Combat on both the literal and figurative levels drives the story lines of "Battle Scars," two mainstage solo performances that are among the varied offerings of Live Bait Theater’s seventh annual "Fillet of Solo" Festival. Lotti Pharriss opens the program with "Fear Itself," a pungently calibrated ode to the paradoxes of obsessive-compulsive anxiety over imminent disasters. She is followed by Beth Ann Bryant-Richards’ tug-o-war-style "salute" to her late military father, "Daddy Died for His Country."

But, unlike Pharriss – a charmingly confident yet self-deprecating performer capable of letting brilliant little shafts of recognizable light poke through her dismal musings – Bryant-Richards struggles to find the defining kernel of her understandably ambivalent tribute. The latter artist, while an engaging performer, loses sight of what she is really trying to say, which results in a confusing – even trite – examination of tragedy.
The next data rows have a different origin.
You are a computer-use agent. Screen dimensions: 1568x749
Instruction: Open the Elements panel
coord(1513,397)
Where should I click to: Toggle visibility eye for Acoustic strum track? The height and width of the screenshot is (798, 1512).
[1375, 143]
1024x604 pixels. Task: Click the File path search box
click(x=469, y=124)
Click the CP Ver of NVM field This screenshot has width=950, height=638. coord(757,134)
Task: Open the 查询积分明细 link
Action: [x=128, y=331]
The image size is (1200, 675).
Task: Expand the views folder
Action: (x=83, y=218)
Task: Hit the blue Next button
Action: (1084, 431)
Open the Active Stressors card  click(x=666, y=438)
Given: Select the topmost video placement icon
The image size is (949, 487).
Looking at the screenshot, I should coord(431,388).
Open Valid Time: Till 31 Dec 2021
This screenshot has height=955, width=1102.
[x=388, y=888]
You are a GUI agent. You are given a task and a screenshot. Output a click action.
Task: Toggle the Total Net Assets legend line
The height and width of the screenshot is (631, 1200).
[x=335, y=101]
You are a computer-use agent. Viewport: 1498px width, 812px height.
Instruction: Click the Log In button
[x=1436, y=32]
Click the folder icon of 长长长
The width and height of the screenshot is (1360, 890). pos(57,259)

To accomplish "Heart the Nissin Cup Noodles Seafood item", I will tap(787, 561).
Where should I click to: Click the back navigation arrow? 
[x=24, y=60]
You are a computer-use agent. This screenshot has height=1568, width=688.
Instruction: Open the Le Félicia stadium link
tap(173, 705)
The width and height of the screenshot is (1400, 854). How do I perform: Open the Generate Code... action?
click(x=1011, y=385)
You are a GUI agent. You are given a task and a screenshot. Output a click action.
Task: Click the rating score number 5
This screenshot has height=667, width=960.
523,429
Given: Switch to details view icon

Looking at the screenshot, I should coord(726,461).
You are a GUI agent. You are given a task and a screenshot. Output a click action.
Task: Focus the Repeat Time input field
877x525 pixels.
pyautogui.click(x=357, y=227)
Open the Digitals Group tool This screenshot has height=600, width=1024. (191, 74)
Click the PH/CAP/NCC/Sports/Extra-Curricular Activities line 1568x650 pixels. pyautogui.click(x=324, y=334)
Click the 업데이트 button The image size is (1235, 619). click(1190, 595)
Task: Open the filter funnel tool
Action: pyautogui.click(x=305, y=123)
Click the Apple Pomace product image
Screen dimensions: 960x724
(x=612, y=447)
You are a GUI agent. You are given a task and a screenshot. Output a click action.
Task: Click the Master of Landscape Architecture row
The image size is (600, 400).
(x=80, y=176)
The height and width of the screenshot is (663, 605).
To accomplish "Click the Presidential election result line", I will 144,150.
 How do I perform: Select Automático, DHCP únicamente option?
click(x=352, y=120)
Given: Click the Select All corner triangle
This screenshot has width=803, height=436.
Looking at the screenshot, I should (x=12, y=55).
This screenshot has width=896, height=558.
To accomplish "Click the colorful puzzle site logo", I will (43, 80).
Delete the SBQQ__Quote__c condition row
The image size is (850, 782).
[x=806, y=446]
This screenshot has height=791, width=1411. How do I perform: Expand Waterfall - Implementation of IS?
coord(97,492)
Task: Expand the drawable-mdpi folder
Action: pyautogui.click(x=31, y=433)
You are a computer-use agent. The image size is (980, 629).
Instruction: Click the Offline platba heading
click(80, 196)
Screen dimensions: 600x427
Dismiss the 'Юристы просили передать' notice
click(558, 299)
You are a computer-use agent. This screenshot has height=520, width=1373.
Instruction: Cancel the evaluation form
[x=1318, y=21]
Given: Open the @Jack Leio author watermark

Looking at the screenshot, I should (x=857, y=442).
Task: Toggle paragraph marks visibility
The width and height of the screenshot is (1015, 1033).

On the other end of the creative spectrum, Pharriss spins a litany of brittle-edged paranoia into polished comedic gold (interspersed with specks of cautionary wisdom). She enters in a gas mask and hauls orange sand bags – interrupted by a ritualized series of making the Sign of the Cross. She then artfully pulls us into her terror-driven world as she describes the emergency items in the back seat of her car (flares, an inflatable tent, three palm fronds from the last three Palm Sundays). Later, Pharriss dons an apron fashioned out of clippings from health magazines to illustrate her mother’s incurable "worry wart" tendencies.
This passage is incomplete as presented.